To the same effect are Chicago & Alton Ry Co. v. Kirby, 225 U.S. 155, 32 S.Ct. 648, 56 L.Ed. 1033, Ann.Cas.1914A, 501, and Northern Wisconsin Produce Co. v. Chicago & N. Ry. Co., 203 Wis. 549, 234 N.W. 726.
The filing of an unconditional written request for the diversion or, in lieu of it, the making of an unconditional verbal request and the later confirmation of same in writing were required for the carrier to undertake the diversion to Milwaukee. Appellee was not excused from compliance because the carrier required a release of the shipment from the consignee.

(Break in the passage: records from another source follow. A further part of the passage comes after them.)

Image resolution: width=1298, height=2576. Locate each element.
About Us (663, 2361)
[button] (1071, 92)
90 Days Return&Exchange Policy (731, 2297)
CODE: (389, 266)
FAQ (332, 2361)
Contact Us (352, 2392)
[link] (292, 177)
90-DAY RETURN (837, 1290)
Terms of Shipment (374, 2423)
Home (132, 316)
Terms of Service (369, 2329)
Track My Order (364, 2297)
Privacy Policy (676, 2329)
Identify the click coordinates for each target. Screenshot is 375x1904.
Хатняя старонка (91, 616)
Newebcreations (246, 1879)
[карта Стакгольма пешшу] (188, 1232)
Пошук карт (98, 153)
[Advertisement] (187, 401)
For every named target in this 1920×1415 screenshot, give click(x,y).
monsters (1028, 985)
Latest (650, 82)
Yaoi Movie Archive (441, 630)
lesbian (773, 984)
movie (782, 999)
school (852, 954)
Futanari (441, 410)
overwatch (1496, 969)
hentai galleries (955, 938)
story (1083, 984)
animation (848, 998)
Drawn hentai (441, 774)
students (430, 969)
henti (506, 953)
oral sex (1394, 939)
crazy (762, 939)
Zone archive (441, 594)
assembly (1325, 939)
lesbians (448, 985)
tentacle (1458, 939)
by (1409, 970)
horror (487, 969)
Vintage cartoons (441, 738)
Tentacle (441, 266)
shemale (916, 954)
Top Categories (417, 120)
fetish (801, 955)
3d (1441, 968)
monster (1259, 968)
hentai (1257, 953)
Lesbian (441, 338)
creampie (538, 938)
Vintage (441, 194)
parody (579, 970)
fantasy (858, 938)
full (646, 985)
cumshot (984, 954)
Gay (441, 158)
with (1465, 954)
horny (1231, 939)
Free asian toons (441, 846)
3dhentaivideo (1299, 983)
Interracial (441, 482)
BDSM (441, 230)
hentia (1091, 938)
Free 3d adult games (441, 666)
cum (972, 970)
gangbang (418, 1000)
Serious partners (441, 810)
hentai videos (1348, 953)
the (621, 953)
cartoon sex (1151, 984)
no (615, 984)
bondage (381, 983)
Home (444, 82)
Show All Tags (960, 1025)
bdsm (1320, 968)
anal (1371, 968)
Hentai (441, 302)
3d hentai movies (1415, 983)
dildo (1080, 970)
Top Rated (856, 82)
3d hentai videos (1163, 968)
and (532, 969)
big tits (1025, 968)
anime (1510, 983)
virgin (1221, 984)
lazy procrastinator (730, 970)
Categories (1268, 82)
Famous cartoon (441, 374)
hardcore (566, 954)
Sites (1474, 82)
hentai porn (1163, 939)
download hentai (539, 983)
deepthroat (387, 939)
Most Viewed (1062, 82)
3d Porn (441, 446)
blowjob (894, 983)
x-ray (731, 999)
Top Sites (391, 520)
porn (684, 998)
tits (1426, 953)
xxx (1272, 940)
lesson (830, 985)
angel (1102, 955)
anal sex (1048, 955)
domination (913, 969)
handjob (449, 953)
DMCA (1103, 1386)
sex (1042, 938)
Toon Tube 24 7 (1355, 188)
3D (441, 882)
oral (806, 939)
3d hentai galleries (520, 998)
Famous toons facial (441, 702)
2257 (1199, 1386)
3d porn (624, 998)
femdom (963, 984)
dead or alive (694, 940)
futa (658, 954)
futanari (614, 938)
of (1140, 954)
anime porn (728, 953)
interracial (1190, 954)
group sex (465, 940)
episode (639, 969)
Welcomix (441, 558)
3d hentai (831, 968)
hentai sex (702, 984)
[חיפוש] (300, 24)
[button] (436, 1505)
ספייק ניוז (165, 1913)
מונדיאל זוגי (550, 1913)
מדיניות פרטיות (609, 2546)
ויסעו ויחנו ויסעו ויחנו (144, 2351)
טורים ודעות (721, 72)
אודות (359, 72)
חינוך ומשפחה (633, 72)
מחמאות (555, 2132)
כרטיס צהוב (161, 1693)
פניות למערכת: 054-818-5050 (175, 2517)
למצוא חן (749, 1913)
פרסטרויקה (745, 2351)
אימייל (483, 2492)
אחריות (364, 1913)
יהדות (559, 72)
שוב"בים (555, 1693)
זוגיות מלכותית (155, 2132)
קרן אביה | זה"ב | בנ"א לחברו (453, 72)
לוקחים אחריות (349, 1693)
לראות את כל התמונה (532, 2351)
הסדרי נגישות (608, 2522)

Such release did not authorize the diversion but simply eliminated the consignee from further consideration and made it possible for the shipper to divert.
No question is raised by appellee as to the manner of disposing of the contents of the car after its abandonment.
It is our view that the conditional request made by appellee could not have been lawfully performed by appellant as a public carrier, and that in the absence of a request for diversion or reconsignment which appellant was required to perform no course was open to the carrier other than that which it pursued.
The judgment is reversed and the cause remanded with directions to enter judgment for appellant in the sum of $259.16 and costs of suit.
Finding 10 and 11.
10. That on July 7th, and again on July 11th, and on other days thereafter, the defendant requested the plaintiff to ship said carload of shavings and sawdust to defendant at Milwaukee, Wisconsin.
11. That plaintiff failed to accept defendant’s order, as . a result of which certain demurrage charges accrued until August 3rd, 1944, when said shipment of shavings and sawdust was sold to the highest bidder for $5.00.
The form of the condition attached to appellee’s requests for a diversion or reconsignment to Milwaukee was stipulated to be as follows: ' ‘
“It is further stipulated and agreed that M. A. Springer, defendant herein, acting on information that the car bad been partially unloaded by said consignee and advising plaintiff of bis information to that effect, in a telephone conversation on July 7, 1944, requested that the car in question be removed from the consignee’s siding at Arkansas City, Kansas, by plaintiff, that it be weighed by plaintiff, and if found to contain the weight specified in the bill of lading, the car and contents be diverted to Shavings and Sawdust Company, Not Inc., at Milwaukee, Wisconsin.”
That Santa Fe’s employee, Honan, told the appellee such conditional diversion order could not be accepted is as firmly-established by the uncontradicted evidence of Honan.